**Given request**
Copy out the data below word for word, everything from the start of the data down to and including the line that contains "drop (423, 814)".

(Entries on target coordinates)
========================

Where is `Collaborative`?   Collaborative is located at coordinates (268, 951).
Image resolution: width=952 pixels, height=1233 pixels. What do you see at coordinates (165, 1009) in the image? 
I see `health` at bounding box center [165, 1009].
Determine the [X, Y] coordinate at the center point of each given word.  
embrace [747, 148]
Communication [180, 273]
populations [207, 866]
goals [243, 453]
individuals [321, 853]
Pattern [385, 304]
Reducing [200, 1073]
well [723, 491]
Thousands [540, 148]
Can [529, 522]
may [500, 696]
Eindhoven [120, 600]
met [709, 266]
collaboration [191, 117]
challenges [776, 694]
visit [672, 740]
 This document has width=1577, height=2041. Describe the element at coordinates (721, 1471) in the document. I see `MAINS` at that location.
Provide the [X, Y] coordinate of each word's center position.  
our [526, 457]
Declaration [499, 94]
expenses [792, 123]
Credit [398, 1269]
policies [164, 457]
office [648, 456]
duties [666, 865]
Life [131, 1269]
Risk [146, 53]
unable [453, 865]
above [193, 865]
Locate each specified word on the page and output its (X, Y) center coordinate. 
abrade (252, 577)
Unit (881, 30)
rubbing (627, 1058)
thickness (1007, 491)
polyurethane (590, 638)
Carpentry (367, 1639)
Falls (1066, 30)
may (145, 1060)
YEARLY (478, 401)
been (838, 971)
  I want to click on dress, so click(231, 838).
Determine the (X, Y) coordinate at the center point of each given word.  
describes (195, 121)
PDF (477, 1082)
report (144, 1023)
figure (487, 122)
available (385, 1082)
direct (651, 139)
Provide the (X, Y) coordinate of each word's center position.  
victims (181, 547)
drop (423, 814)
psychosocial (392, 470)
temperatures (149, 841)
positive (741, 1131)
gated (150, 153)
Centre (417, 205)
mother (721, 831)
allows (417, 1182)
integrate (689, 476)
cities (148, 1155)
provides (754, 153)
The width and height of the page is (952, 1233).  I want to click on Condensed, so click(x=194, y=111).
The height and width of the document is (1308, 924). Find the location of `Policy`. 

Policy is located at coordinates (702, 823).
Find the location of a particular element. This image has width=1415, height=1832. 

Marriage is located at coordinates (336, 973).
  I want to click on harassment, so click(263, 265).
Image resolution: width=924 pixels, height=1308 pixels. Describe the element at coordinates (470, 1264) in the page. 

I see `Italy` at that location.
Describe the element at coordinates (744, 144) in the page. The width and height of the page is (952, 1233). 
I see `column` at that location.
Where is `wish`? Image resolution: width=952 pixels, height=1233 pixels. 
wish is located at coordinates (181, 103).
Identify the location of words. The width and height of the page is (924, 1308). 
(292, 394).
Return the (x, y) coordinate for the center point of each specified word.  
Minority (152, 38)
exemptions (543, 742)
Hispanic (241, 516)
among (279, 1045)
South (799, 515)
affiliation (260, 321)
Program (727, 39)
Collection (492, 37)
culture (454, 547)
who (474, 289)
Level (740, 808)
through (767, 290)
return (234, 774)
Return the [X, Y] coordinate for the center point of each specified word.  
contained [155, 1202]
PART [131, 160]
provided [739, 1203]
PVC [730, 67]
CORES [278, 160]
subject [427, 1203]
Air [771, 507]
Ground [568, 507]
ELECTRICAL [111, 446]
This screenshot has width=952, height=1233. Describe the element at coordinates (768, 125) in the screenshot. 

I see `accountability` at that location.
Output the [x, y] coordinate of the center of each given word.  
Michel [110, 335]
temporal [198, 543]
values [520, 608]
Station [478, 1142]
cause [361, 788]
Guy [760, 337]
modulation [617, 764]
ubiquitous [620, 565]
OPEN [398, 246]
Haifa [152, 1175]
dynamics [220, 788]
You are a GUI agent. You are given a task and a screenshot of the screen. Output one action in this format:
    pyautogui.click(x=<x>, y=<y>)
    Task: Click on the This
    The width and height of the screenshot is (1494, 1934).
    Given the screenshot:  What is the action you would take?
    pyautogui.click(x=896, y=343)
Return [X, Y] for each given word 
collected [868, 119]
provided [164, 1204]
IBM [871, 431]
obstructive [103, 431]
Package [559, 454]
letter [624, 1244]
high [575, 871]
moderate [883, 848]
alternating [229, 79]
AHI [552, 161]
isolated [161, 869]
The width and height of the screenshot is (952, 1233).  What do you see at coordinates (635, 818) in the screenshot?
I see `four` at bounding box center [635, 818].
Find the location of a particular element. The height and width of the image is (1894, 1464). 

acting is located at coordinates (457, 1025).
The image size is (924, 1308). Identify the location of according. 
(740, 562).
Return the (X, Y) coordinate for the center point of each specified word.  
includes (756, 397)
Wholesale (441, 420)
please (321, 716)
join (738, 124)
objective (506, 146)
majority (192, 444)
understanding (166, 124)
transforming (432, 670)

========================

**Answer for this exercise**
Where is `Collaborative`?   Collaborative is located at coordinates (268, 951).
Image resolution: width=952 pixels, height=1233 pixels. What do you see at coordinates (165, 1009) in the image? 
I see `health` at bounding box center [165, 1009].
Determine the [X, Y] coordinate at the center point of each given word.  
embrace [747, 148]
Communication [180, 273]
populations [207, 866]
goals [243, 453]
individuals [321, 853]
Pattern [385, 304]
Reducing [200, 1073]
well [723, 491]
Thousands [540, 148]
Can [529, 522]
may [500, 696]
Eindhoven [120, 600]
met [709, 266]
collaboration [191, 117]
challenges [776, 694]
visit [672, 740]
 This document has width=1577, height=2041. Describe the element at coordinates (721, 1471) in the document. I see `MAINS` at that location.
Provide the [X, Y] coordinate of each word's center position.  
our [526, 457]
Declaration [499, 94]
expenses [792, 123]
Credit [398, 1269]
policies [164, 457]
office [648, 456]
duties [666, 865]
Life [131, 1269]
Risk [146, 53]
unable [453, 865]
above [193, 865]
Locate each specified word on the page and output its (X, Y) center coordinate. 
abrade (252, 577)
Unit (881, 30)
rubbing (627, 1058)
thickness (1007, 491)
polyurethane (590, 638)
Carpentry (367, 1639)
Falls (1066, 30)
may (145, 1060)
YEARLY (478, 401)
been (838, 971)
  I want to click on dress, so click(231, 838).
Determine the (X, Y) coordinate at the center point of each given word.  
describes (195, 121)
PDF (477, 1082)
report (144, 1023)
figure (487, 122)
available (385, 1082)
direct (651, 139)
Provide the (X, Y) coordinate of each word's center position.  
victims (181, 547)
drop (423, 814)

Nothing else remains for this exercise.